§ Passage to read:
How many times have you heard that we live in a cynical and harshly knowing age of decline? How many great poems have you sighed your way through, wishing that the notable He or She loved you in such and such a way as that, thought of you that way, or wasn’t seeming to be trying to negotiate a trade-off of his or her worst qualities for yours, in which each person accepts the other’s flaws while wanting in secret the best the other has to offer (and where is that best, anyway, that was so notably there “at the beginning”?). I have a new friend (and this friend is someone in need of a sympathetic ear, so I am doing my best to listen and respond) who has asked me, via e-mail, to try to figure out why her relationship isn’t working out just the way she wants it to. And the reason she thought of asking me to cogitate and come up with a post on it is because she feels that with my capacious memory of literary love texts and the noble expressions of poets on the subject, I might qualify as a kind of expert. “Don’t I wish!” I told her. Were I an expert, my own love life might be in better shape, Mr. Right would be lovingly languishing and simultaneously flexing his poetic “muscles” at my feet, in short, I would have put my own knowledge to good use for my own benefit. So far, my moments of hope for the eventual rightness of my individual fate repose in such historical knowledge as that Elizabeth Barrett Browning, though an aging invalid and hemmed in by family disapproval, still managed to enchant Robert Browning to the point that he married her and bore her off to a happier fate than old maidishness. Today, of course, the concept of being “an old maid” or “a born bachelor” is supposedly outdated, though people cast other sorts of aspersions, suppositions, and assertions at those who stick close to the family or who live alone without a partner, everything from being “a weirdo” to “playing for the other team” to “disliking human interaction.” The fact is, some people just aren’t as lucky or as outgoing as others, which I suspect is my friend’s case (we’ll call her Lucy).

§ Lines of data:
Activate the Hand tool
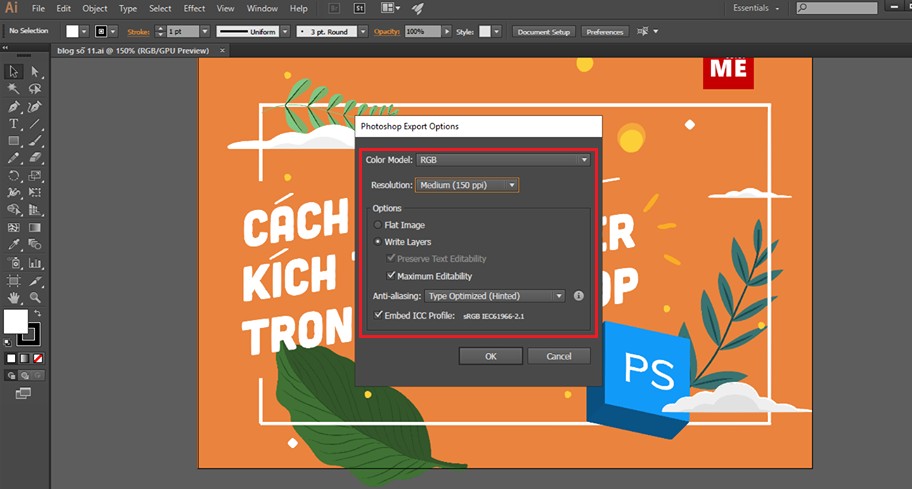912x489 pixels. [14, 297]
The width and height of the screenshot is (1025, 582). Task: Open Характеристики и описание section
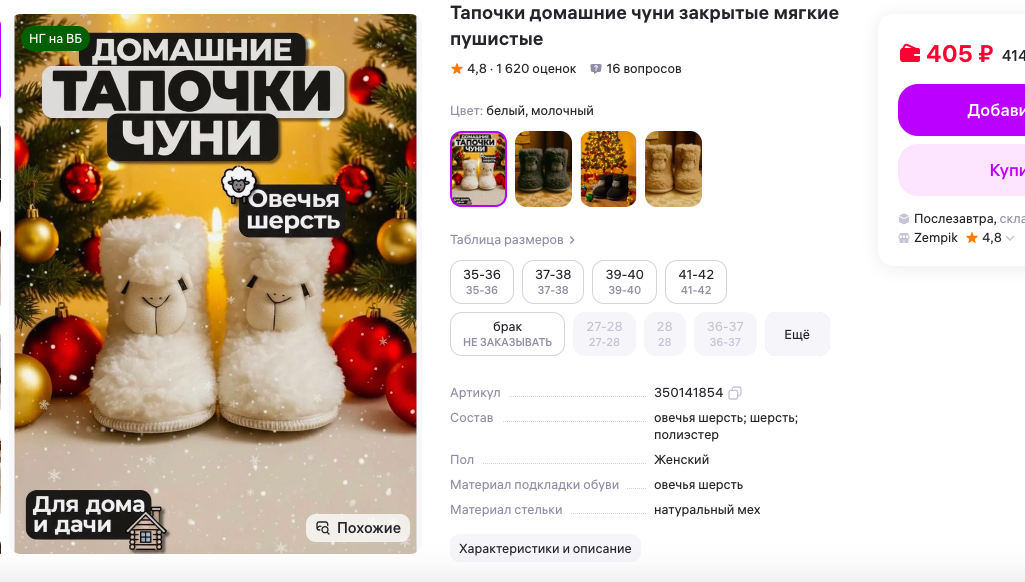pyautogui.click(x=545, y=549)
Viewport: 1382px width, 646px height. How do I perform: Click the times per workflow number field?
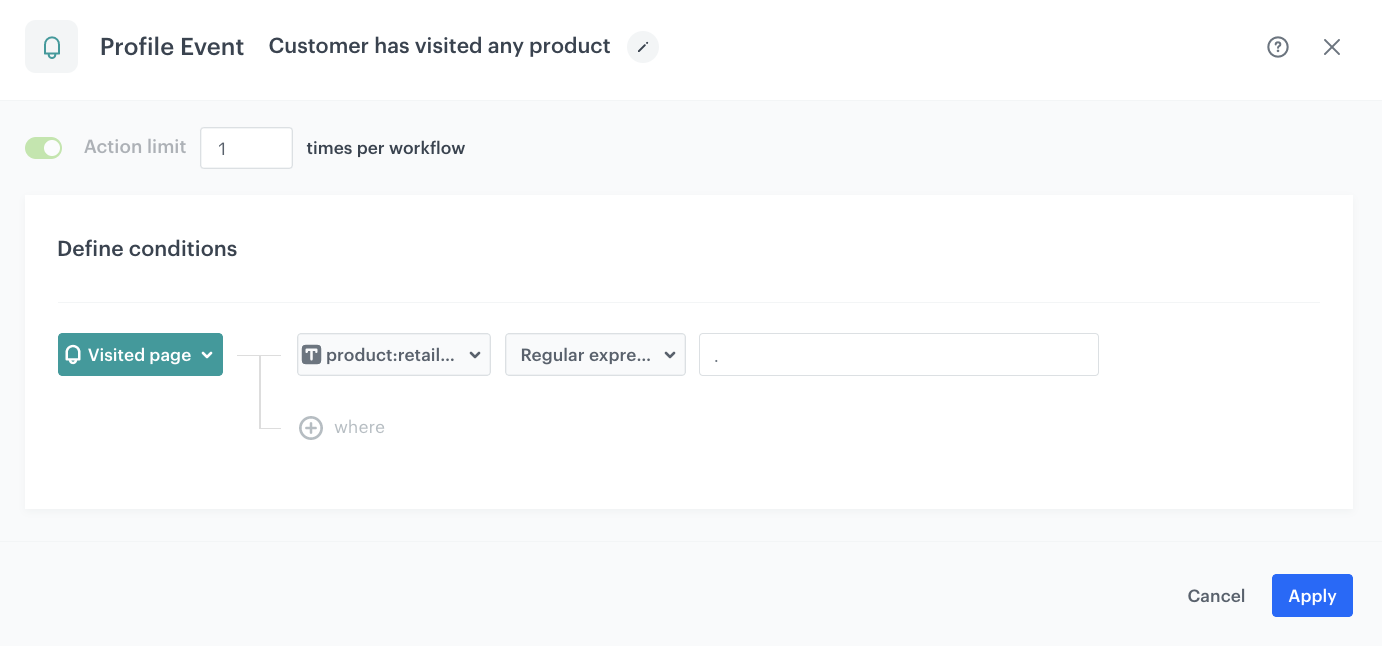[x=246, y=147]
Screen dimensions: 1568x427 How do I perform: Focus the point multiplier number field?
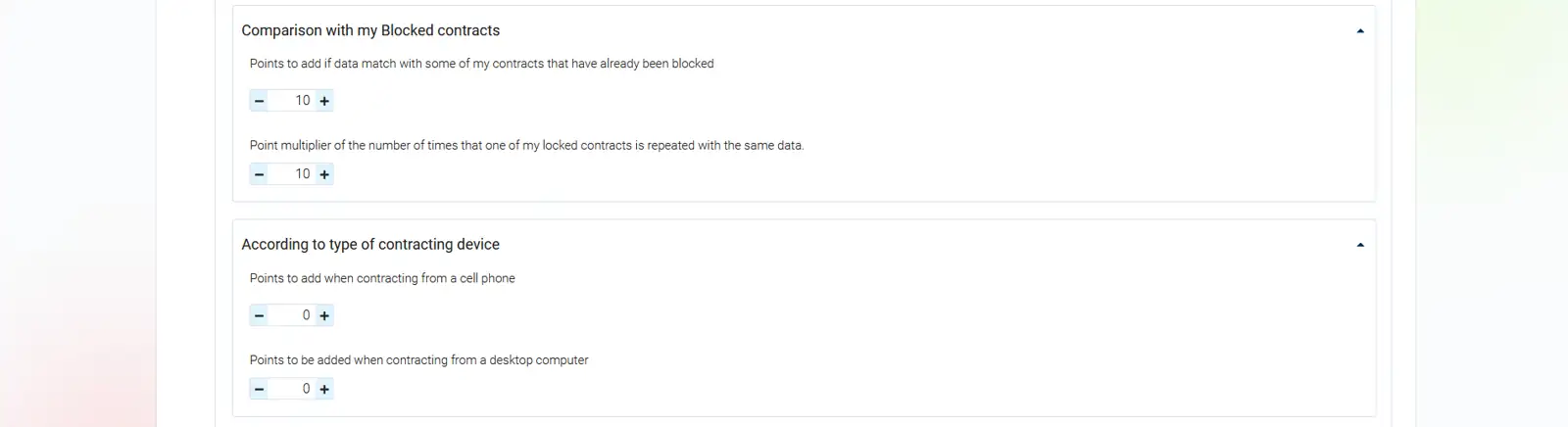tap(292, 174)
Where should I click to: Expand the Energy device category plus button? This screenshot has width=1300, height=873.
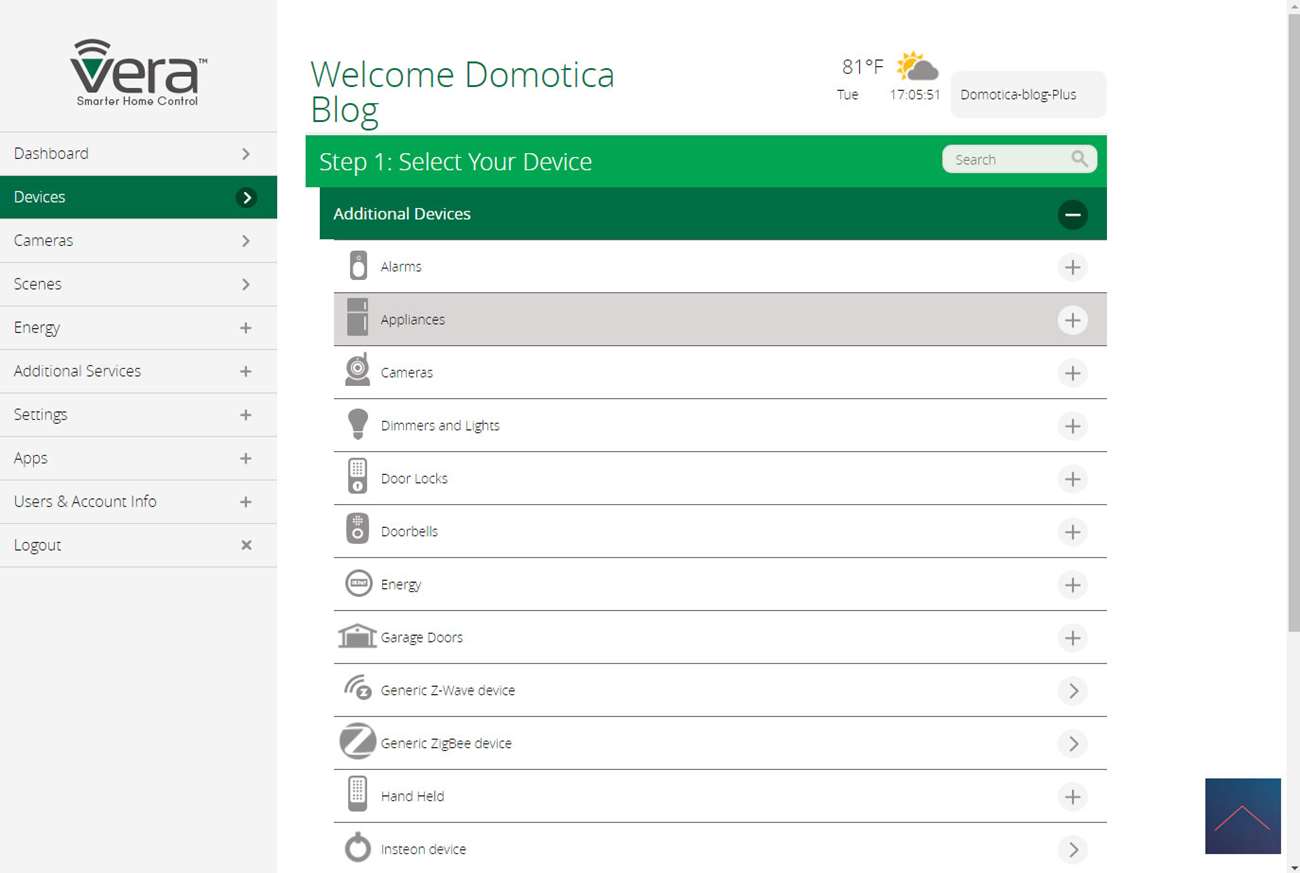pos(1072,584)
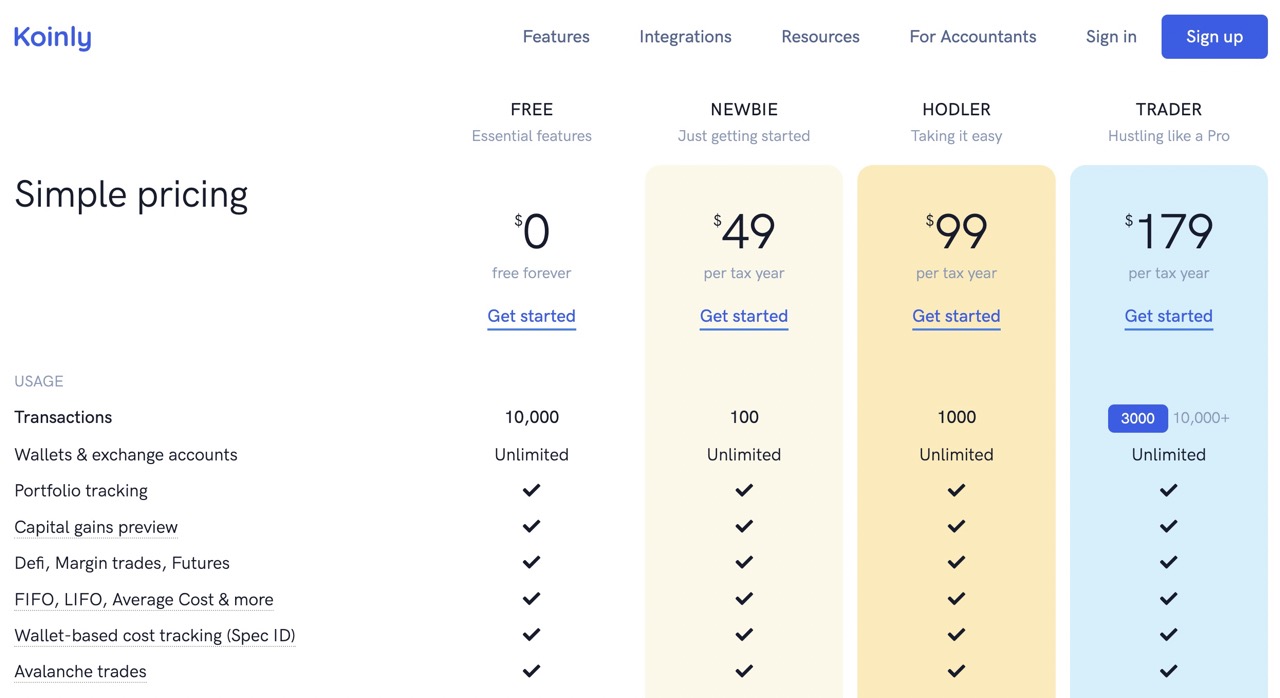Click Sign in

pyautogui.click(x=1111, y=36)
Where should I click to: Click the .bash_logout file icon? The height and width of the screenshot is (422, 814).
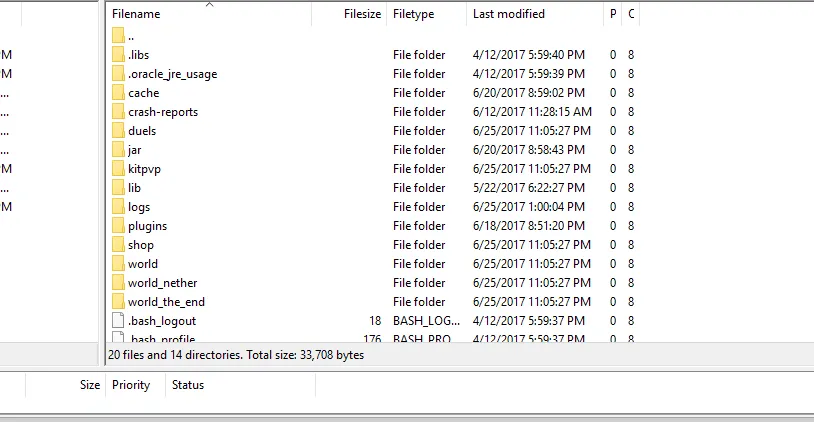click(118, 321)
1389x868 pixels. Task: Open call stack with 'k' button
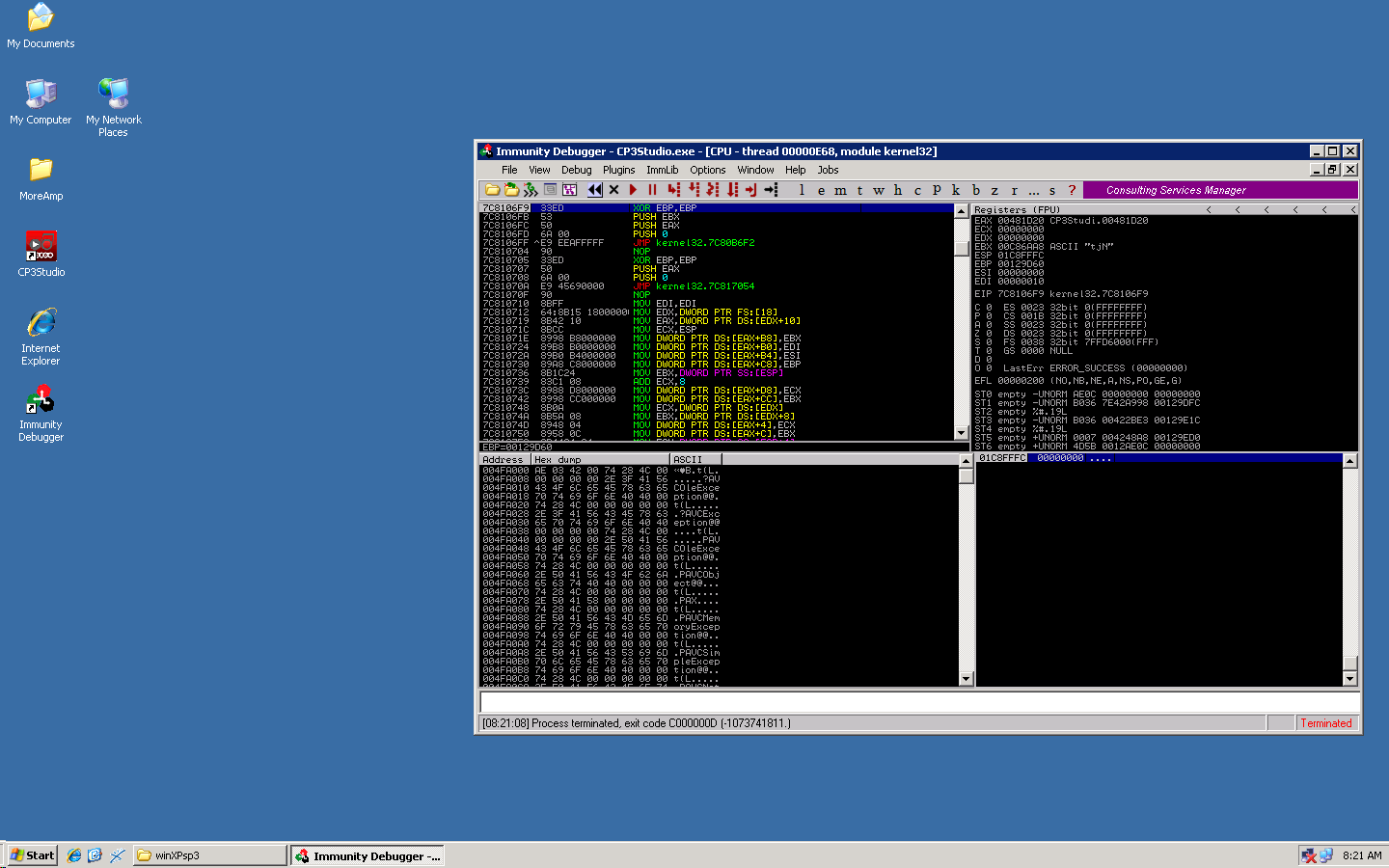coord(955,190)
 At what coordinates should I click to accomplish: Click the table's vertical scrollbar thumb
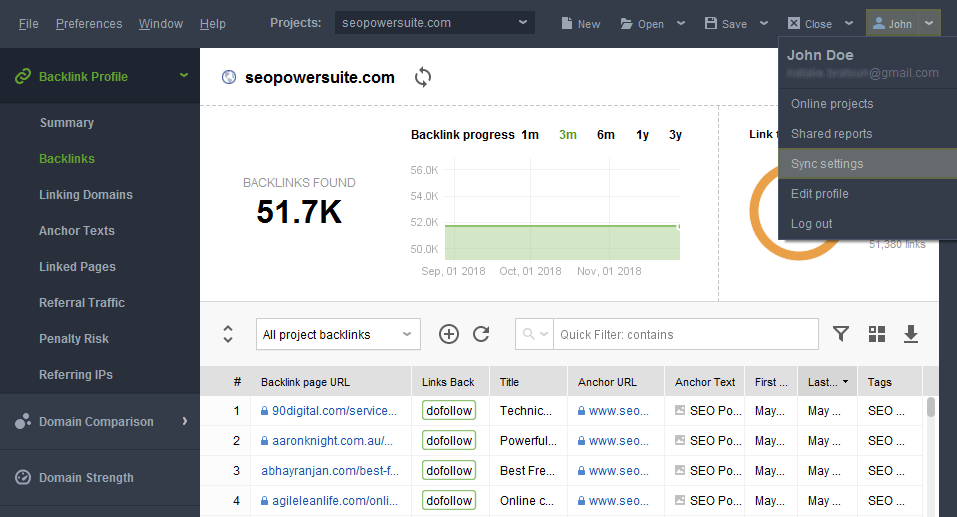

§ Aim 1:
In the blog post about love and poetry, who married Elizabeth Barrett Browning and took her off to a happier fate?
§ Aim 2:
Using the blog post about love and poetry, explain why the friend chose the writer to think over her relationship and write a post on it.
§ Aim 3:
Carry on the blog post about love and poetry, starting after its final sentence.

§ Reply 1:
Robert Browning.

§ Reply 2:
The friend believed that the writer's capacious memory of literary love texts and of poets' noble expressions on love might make the writer a kind of expert. For that reason she asked for help in working out why her relationship wasn't going the way she wanted.

§ Reply 3:
Though I have never seen Lucy face to face, she communicates that she is of ordinary appearance, not especially pretty nor the reverse, and carries a few extra pounds which come and go with her moods. She says that she has had romantic interludes and experiences with various men during her lifetime (she is about ten years younger than I, which makes her in her mid-forties), and is willing to have more, with the right party. But she also reports that she is “sick and tired” (that old phrase!) of going out of her way to try to: 1) meet eligible men 2) get their attention 3) hold their attention through enough dates or encounters to ensure that they are well-enough known to go to that formidable “next step,” intimacy, and 4) win the prize she at least thinks she wants, a long-term or life-time commitment of some kind (Lucy wants a small private wedding ideally, but is not averse to the concept of a permanent partner). The man currently in her life is not as much in her life as she would prefer. When I asked her what her favorite poet had said about love (just to get a handle on the assignment she was handing me), she said she had lots of favorite poets, but she liked that poem–what was it?–something about “How do I love thee?” I sighed. My task, I could see, in this era of waning romantic faith, was gargantuan by those terms. Because unwittingly, Lucy had chosen Elizabeth Barrett Browning, the very poet whom I had had in the back of my mind as a fortuitous model for my own hopes! Let me refresh your memory: here’s how Sonnet XLIII (from E. B. Browning’s Sonnets from the Portuguese) goes:
“How do I love thee? Let me count the ways./I love thee to the depth and breadth and height/My soul can reach, when feeling out of sight/For the ends of Being and ideal Grace./I love thee to the level of every day’s/Most quiet need, by sun and candlelight./I love thee freely, as men strive for Right;/I love thee purely, as they turn from Praise./I love thee with the passion put to use/In my old griefs, and with my childhood’s faith./I love thee with a love I seemed to lose/With my lost saints–I love thee with the breath,/Smiles, tears, of all my life!–and, if God choose,/I shall but love thee better after death.”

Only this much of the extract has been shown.